The History Of Chillies in Spain
While Christopher Columbus’ 1492 misguided voyage to the West Indies had the result that Spain probably became the first country in Europe where Chillies were introduced, the Spanish people did not become immediate fans. Initially, Chillies were considered mere biological curiosities from the New World. They were initially only grown in monasteries and botanical gardens for their ornamental properties, rather than for their use as a culinary ingredient.
Slowly but surely, however, things began to change. The monks became more adventurous and started experimenting with using Chillies in their cooking. Spanish farmers also started growing them as a domestic crop - as an alternative to the (and costly) black pepper, we know today. In the 15th/16th century, when these changes took place, black pepper was the preserve of only the super-rich, as it is said to have cost more than its weight in gold. To have something similar in the form of Chillies was to the poor farmers of the time, a taste of a lifestyle they could not afford
As time stepped on Chillies (particularly the milder varieties) gained popularity, it became more and more entrenched in Spanish cuisine, but even today they are still not used to the extent that they are, for example, in Asian and African cooking.
How Chillies are used in cooking.
Tapas and more
While the tendency in Spanish cuisine is definitely towards milder varieties of Chillies like the Padron and Gernika peppers (from the Basque region), Spain has a wonderful climate for growing Chillies. A variety of the super-hot Naga family (think similar to Dorset Naga) is successfully grown in Spain in the Spanish Naga (aka Gibraltar Naga).
The Gernika Chilli (also known as the Choricero Chilli) is used in different ways at its different stages of maturity. When young and still green, it is fried and typically served as tapas, or when allowed to mature and turn red, is dried and used as a flavouring and colourant in Chorizo sausages. The Choricero is the family of the famous Espelette Chilli, which is grown on the French side of the Basque region. Both have special protected status, declaring them unique to their regions, and that they must have been produced and packed in the area to be sold commercially under these names (Cookapedia)
Other uses for the Chilli in Spain are rice dishes, being grilled or stuffed with cheese, pickling, in Chilli sauces like that used for Albondigas (Spanish meatballs) and as in the case of when used as a powder, Patatas Bravas (spicy potatoes).
Padrón.
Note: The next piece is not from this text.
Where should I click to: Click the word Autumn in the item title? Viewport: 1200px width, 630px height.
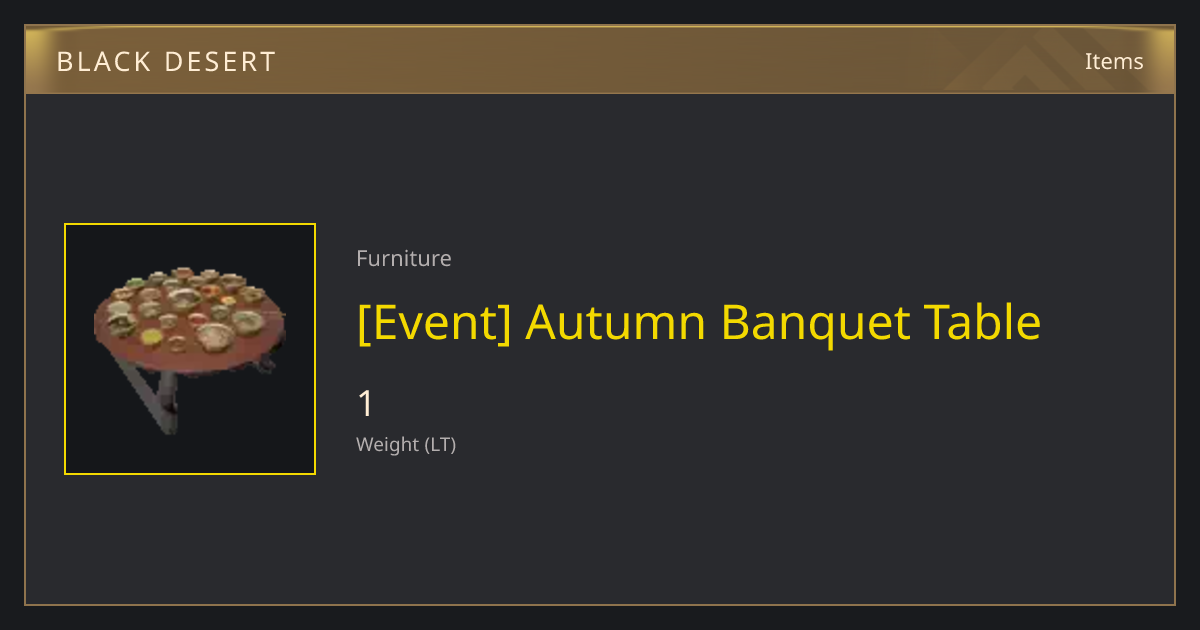pos(616,322)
This is an iconic Chilli used in Spanish cooking . It has a Scoville rating of 500 -2500 SHU from Padrón, Galicia, Spain. While most are mild, a certain percentage at the upper end of the Scoville rating scale can be quite hot. Padróns grow to approximately 2 inches long and about 1 inch thick, and can be found in colours ranging from green, yellow, and sometimes red. Used in recipes like Pimientos de Padrón (Chillies blistered in Olive oil) and Pimientos de Padrón Rellenos de queso Tetilla (Padron Chillies stuffed with Tetilla cheese)
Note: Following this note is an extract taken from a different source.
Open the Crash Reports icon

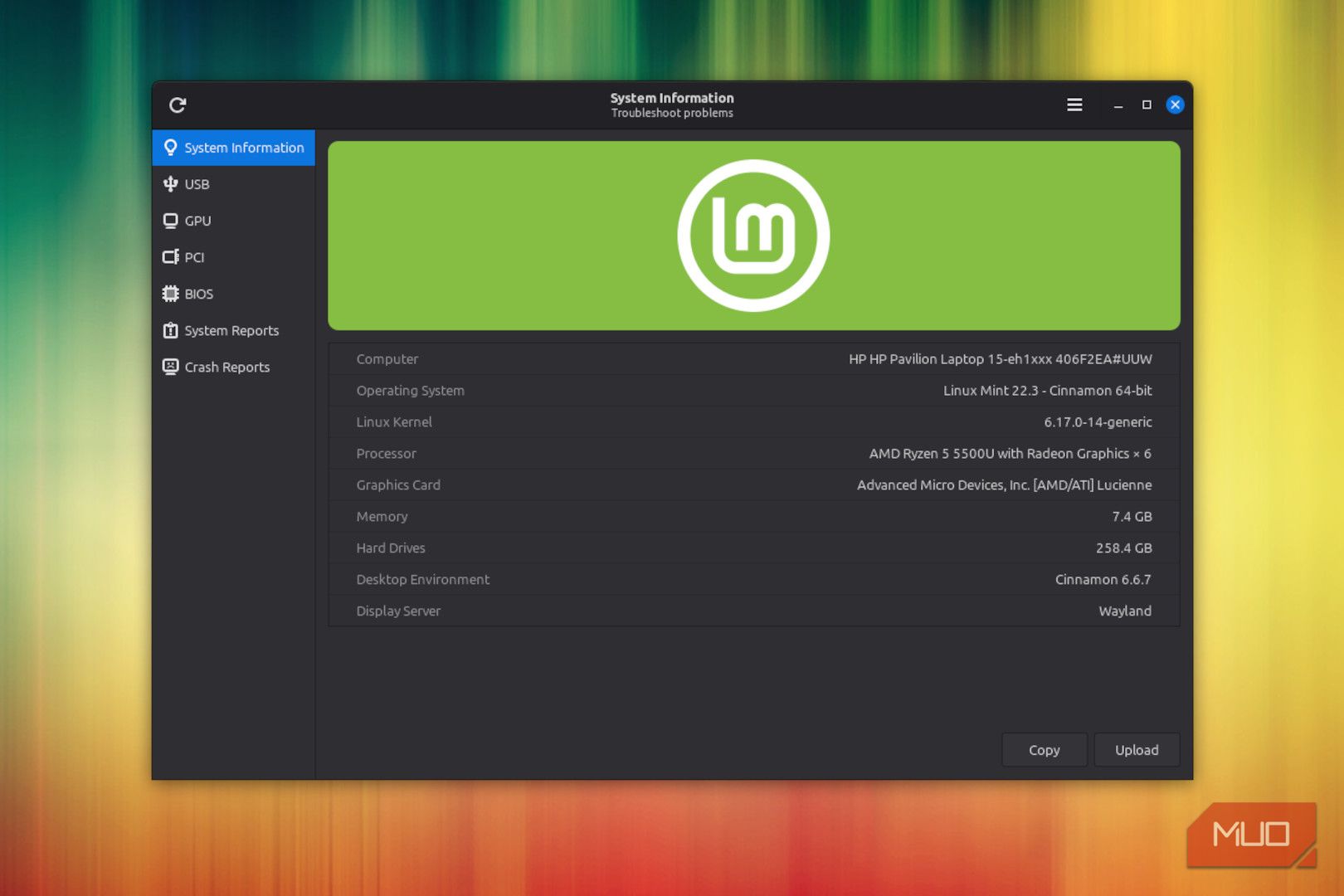tap(170, 367)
Pimiento Choricero (aka Gernika) A mild sweet Chilli with a Scoville rating of 0 to 1000 SHU from the Basque town of Gernika, Biscay, in the Autonomous Community of the Basque Country, Spain. They are harvested while still young and green at a length of between 2 and 3 inches long with an approximately 1-inch width. In this format, it is prepared in a similar style to Pimentos de Padron (blistered in hot olive oil and served as Tapas). Another way to use these Chillies is to allow them to mature and turn red before drying them for use as an ingredient in making Chorizo sausages and flavouring dishes like Bacalao a la vizcaína (Salt cod in Biscay sauce).
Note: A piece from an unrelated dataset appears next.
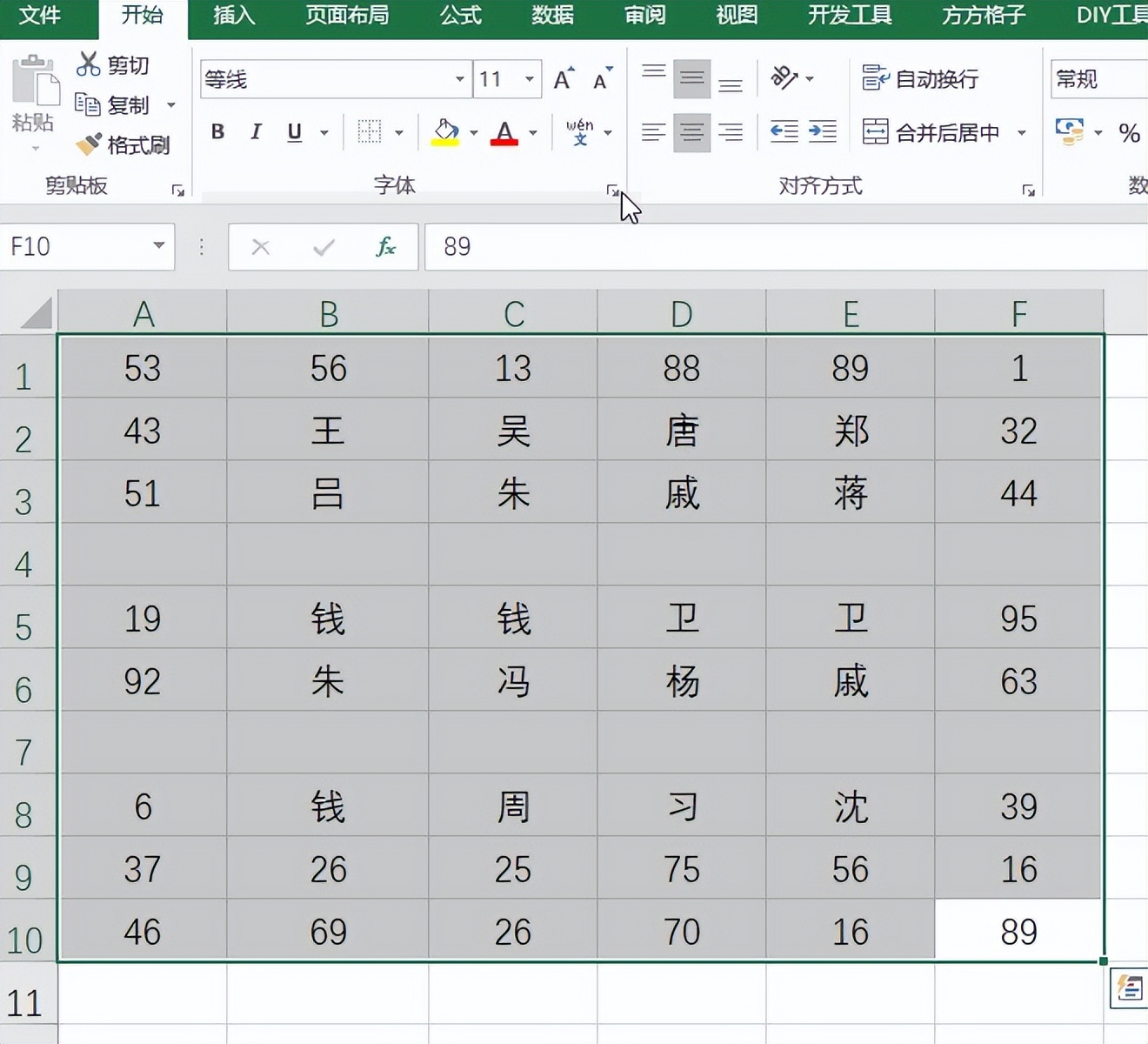Toggle Bold formatting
Pimiento Ñora. A mild ball-shaped chilli with a Scoville rating of 0 -1000 SHU from Murcia, Southern Spain. It turns to a bright red colour when mature, and is then dried. It is extensively used in Spanish kitchens in the form of Paprika. In the cuisine of the Valencian community (Alicante) of Murcia, it is fried when fresh to colour and flavour rice. In Catalonia, it is commonly used as an ingredient in Romesco sauce, used to flavour Catalan recipes for rice, grilled meats, vegetables, and fish. A typical recipe in this region is Arroz Negro (black rice with squid and prawns).